Today, two new poems by Matthew Hittinger: “I Could Not Say” and “Keystone Effect: KKK Rally in Carlisle.”
I COULD NOT SAY
only that it is akin to what draws me to hues
on certain canvases : brown and green cubes,
hazel circles, black dots each eye and my blue
pastel strokes each lip like a Marin cityscape
spoken in soft tones then silent like a bridge,
your tousled hair : on one hand like a ridge
of straw, of dried cornstalks left fallen to scrape
other fallen cornstalks on the damp wormy earth;
on the other hand the composition and color
of Duchamp’s Nude Descending Stairs that solar
streak of the body in motion. For what it’s worth
your stature is like Modigliani’s lengthened lines
always taller in my mind.

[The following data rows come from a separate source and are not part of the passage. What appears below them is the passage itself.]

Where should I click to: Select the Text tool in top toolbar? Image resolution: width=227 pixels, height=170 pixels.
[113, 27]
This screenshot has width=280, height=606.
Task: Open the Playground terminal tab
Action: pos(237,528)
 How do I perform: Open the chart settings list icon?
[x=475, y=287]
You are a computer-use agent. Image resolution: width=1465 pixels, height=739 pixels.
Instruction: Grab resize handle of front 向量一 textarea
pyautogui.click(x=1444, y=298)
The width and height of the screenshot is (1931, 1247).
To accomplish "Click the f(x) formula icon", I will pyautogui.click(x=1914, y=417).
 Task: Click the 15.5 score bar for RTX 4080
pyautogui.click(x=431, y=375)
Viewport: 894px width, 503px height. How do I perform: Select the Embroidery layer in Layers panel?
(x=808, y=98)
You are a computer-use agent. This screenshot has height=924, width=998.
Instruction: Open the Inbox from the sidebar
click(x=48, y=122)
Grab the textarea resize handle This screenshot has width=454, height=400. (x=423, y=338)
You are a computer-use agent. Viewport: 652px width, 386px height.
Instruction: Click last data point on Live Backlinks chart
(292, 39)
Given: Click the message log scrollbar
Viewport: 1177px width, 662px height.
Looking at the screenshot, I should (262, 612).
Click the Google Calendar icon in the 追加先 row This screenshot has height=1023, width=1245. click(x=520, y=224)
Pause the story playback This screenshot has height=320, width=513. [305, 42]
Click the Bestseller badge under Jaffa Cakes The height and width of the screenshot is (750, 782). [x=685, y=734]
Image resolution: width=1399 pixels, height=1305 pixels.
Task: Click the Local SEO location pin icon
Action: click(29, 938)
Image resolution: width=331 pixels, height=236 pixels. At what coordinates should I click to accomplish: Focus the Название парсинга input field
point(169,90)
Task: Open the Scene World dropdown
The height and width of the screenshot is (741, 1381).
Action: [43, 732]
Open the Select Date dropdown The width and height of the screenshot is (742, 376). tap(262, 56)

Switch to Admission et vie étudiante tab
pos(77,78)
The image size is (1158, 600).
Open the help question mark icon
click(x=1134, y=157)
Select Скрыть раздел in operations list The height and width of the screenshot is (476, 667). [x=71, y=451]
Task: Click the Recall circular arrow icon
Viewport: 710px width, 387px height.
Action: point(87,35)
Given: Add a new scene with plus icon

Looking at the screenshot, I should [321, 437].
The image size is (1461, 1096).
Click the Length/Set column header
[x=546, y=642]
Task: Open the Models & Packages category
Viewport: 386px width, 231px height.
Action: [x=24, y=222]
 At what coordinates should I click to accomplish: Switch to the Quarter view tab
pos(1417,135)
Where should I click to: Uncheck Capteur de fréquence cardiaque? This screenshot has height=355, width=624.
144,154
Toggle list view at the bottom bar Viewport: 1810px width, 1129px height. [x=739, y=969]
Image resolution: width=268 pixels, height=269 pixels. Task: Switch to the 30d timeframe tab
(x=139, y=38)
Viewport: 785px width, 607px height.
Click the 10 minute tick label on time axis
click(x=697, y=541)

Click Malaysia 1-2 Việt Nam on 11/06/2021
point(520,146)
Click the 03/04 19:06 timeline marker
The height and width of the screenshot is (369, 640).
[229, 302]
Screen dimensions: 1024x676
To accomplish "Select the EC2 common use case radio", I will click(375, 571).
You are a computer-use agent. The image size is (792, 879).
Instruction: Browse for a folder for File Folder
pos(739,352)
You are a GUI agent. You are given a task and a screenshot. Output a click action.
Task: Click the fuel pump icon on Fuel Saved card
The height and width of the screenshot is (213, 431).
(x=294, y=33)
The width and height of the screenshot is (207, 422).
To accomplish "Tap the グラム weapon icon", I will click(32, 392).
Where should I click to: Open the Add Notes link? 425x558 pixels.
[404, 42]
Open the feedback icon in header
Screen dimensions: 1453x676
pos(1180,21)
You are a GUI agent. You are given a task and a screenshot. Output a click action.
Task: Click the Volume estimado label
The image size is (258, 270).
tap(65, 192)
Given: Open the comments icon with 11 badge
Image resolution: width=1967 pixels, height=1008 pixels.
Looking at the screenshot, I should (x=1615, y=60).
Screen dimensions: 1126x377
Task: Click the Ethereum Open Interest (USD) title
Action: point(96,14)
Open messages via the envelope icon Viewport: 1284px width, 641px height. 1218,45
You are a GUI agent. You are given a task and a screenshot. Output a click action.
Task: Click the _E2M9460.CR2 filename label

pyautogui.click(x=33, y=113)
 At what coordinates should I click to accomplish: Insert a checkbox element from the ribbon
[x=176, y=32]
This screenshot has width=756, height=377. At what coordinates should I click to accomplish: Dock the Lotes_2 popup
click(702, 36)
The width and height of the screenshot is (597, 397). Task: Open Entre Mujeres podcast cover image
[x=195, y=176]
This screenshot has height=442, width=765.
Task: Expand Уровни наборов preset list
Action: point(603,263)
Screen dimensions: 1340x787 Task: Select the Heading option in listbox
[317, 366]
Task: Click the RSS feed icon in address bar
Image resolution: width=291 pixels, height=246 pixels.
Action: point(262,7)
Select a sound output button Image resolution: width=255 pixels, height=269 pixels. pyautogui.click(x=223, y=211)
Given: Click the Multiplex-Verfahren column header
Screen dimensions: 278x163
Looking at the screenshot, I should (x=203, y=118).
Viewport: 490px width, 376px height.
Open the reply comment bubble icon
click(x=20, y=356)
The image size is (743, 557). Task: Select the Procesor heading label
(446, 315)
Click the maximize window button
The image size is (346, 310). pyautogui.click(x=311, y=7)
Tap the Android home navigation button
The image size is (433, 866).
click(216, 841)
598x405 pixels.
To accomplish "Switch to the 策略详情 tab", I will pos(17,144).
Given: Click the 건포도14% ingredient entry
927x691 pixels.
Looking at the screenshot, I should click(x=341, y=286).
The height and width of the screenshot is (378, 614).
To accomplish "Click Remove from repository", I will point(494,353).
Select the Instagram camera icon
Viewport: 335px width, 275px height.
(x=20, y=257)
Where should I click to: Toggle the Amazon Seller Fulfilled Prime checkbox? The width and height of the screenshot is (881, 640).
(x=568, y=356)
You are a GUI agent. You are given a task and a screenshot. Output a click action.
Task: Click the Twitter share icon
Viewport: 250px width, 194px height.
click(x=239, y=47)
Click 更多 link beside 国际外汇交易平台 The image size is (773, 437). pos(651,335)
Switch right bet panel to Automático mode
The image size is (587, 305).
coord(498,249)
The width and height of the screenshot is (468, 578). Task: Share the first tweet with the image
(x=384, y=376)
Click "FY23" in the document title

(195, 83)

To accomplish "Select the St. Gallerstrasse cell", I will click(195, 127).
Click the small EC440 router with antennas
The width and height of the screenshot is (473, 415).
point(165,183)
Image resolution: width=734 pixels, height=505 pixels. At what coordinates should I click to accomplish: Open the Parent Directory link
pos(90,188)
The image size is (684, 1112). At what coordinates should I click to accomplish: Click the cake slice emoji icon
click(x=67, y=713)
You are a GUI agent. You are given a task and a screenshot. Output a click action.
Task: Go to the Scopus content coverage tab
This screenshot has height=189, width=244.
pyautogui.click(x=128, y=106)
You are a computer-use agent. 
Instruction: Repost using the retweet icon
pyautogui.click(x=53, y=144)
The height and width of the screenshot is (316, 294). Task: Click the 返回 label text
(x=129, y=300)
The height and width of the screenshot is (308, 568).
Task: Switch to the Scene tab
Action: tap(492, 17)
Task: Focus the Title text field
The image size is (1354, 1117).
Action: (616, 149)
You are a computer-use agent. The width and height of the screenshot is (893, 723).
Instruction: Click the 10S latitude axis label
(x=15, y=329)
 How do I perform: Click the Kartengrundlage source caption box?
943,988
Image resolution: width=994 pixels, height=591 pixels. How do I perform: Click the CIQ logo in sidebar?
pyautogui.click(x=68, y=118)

I can say now how
your lips feel as they close over chin and brow
lip rush on flesh like flesh on marble when signs
say DO NOT TOUCH; how your hair scratches
knuckle and thigh, face and neck as if a horse-
haired brush stroked and then stippled, Morse
code of coupling; how your cubic eye watches
a portrait whose gaze trails as your gaze trailed
yet more alive than any portrait in words or oil
it endures here blinded from time this loyal
eye reflected image squared our bodies Brailled.
KEYSTONE EFFECT: KKK RALLY IN CARLISLE
Orange : the roadblock blinked three
streets down striped carrot and white
an invite like a stranger who offers
a creamsicle to a child.
an effort to speak : that silence found
in a balloon let go by a child, in a closed shop-
window plastered with posters.
Orange : the wall of mesh fence erected
around the court house barricaded
square. Police women patrolled on horses.
A filtered voice broke the crowd.
A teenage tough guy covered his girl’s
tattoos. She struggled to break a tree’s ribbon
bow distorted a sagging knotted mass.
Orange : the sweater I wore that day when
twenty men marched masked in white
sheets a hundred feet from our bed
its tangled blue comforter.
——
MATTHEW HITTINGER is the author of the chapbooks Pear Slip (Spire Press, 2007) winner of the Spire 2006 Chapbook Award, Narcissus Resists (GOSS183/MiPOesias, 2009), and Platos de Sal (Seven Kitchens Press, 2009). Born and raised in Bethlehem, PA, Matthew received his MFA in Creative Writing from the University of Michigan where he won a Hopwood Award for Poetry and The Helen S. and John Wagner Prize. His work has appeared in many journals including the anthology Best New Poets 2005. Matthew lives and works in New York City.